***** EXTRACTED TEXT

It is admitted by counsel for the respondent that he was employed in June 1953; that he made a lengthy investigation, which was completed about September 25, 1953, after which time he called on Marilyn Sargent Morris in Lewiston. There he talked with Mr. and Mrs. Morris and told them about the results of his investigation. Apparently, on that visit, the conversation was between counsel and Morris, the husband. Counsel attempted to convince the husband that his wife had not told the truth when she testified. He went over with Morris, piece by piece, the alleged evidence discovered in Boston but the husband would not be convinced and the suggestion was made that the wife had lied to her husband in order that he might believe she had not gone to Melody Ranch of her own accord. Counsel came back four or five days later and attempted, as he had before, to convince the husband that his wife had lied to him and had done other things which the husband did not know about. After this had been going on for some time, and apparently the husband had not yet been convinced, sexy pictures were mentioned. Morris became angry. His wife ran into the bedroom and he after her. This was the occasion, as testified later by the wife, that she was choked by the husband. He came out of the bedroom and informed counsel his wife had been lying, that he would talk to her and come back in a few days.

The husband came to the office of the attorney for Casale in Waterville on March 16, 1954 and inquired if something could not be done to straighten out the case and avoid the necessity of his wife's or his presence at Portland on the 29th of March.

**********

> _WHAT TO DO_:
**A.** Set down the words of the court opinion excerpt exactly, from the part that opens with the words containing "The husband came" and closes with "29th of March.".
**B.** Condense the paragraph of the court opinion excerpt that begins "It is admitted by counsel for the respondent" into a shorter version that keeps its main facts.
**C.** According to the court opinion excerpt, on what date did the husband come to the office of the attorney for Casale in Waterville?

***** RECORD EXCERPTS

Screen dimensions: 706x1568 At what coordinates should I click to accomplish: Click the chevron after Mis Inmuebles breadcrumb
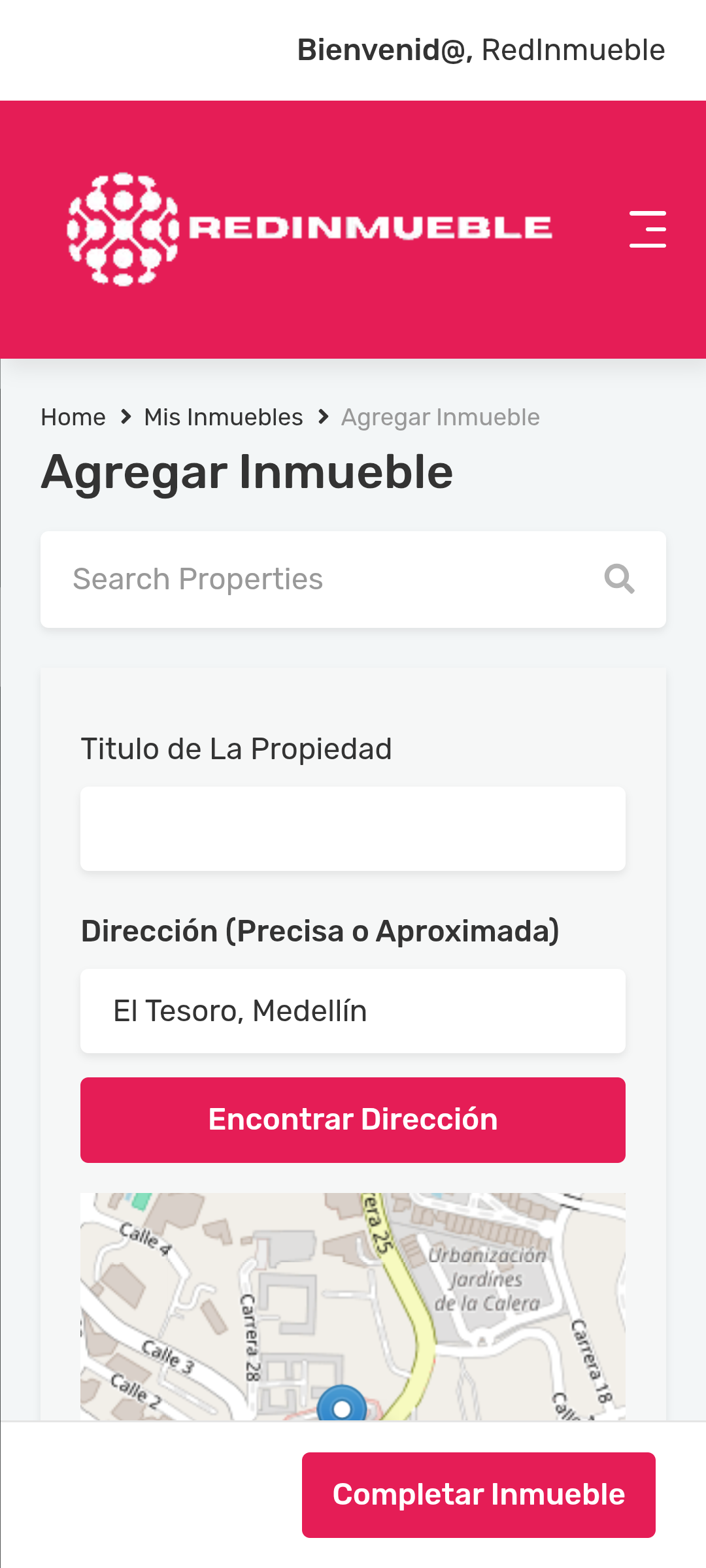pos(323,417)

**********
***** RECORD EXCERPTS

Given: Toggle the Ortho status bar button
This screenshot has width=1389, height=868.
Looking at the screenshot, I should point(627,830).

**********
***** RECORD EXCERPTS

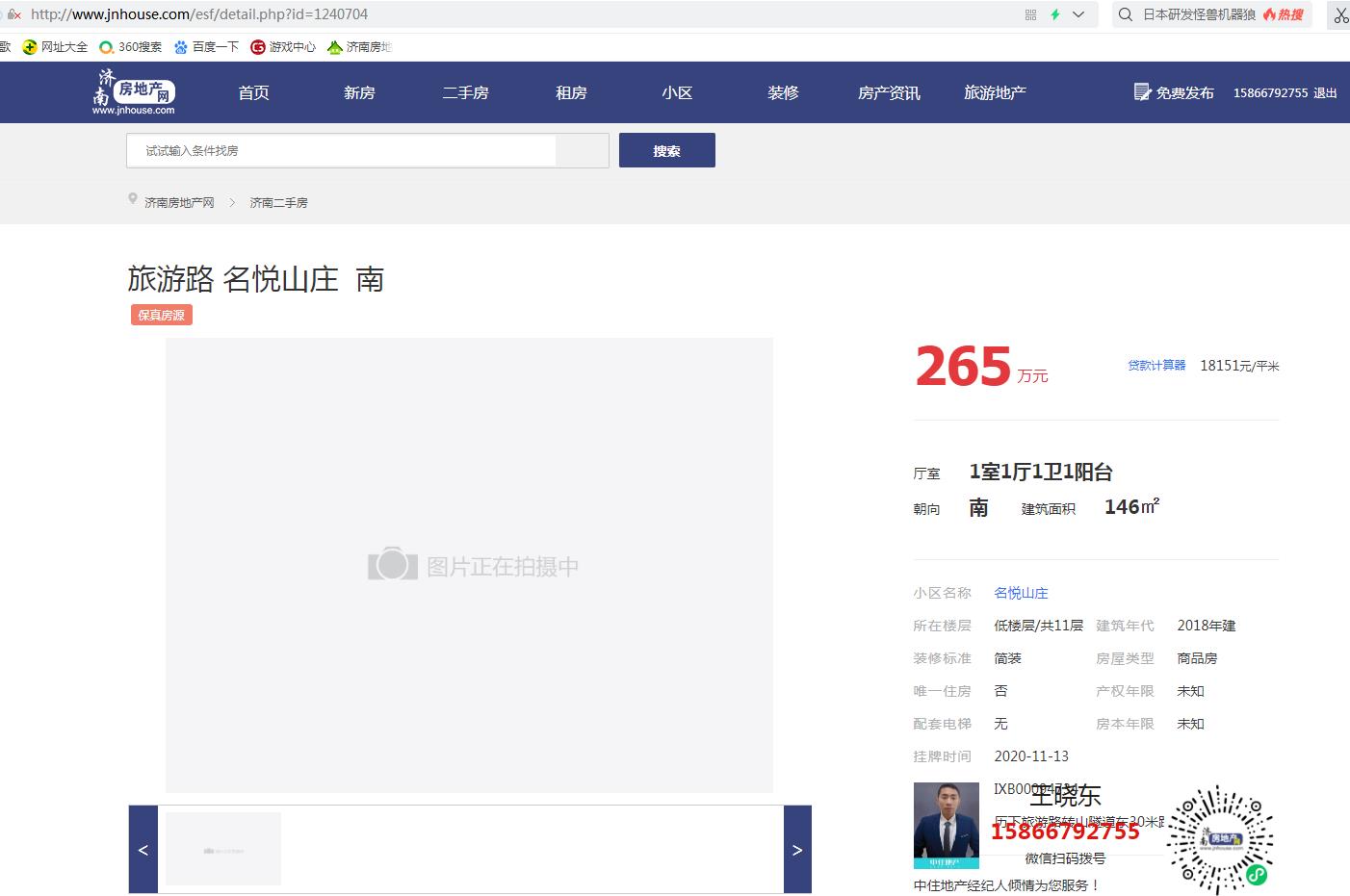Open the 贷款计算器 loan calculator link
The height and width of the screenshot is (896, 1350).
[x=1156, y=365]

**********

> _TASK ANSWERS_:
**A.**
The husband came to the office of the attorney for Casale in Waterville on March 16, 1954 and inquired if something could not be done to straighten out the case and avoid the necessity of his wife's or his presence at Portland on the 29th of March.

**B.** Counsel for the respondent was employed in June 1953 and completed a lengthy investigation about September 25, 1953. He then visited Marilyn Sargent Morris and her husband in Lewiston. He went over the alleged evidence from Boston piece by piece, trying to convince the husband that his wife had not told the truth when she testified. The husband was not convinced, and it was suggested that she had lied to him so he would believe she had not gone to Melody Ranch of her own accord. Counsel returned four or five days later and made the same attempt. When sexy pictures were mentioned, Morris became angry and followed his wife into the bedroom, where, as she later testified, he choked her. He then came out, told counsel his wife had been lying, and said he would talk to her and come back in a few days.

**C.** March 16, 1954.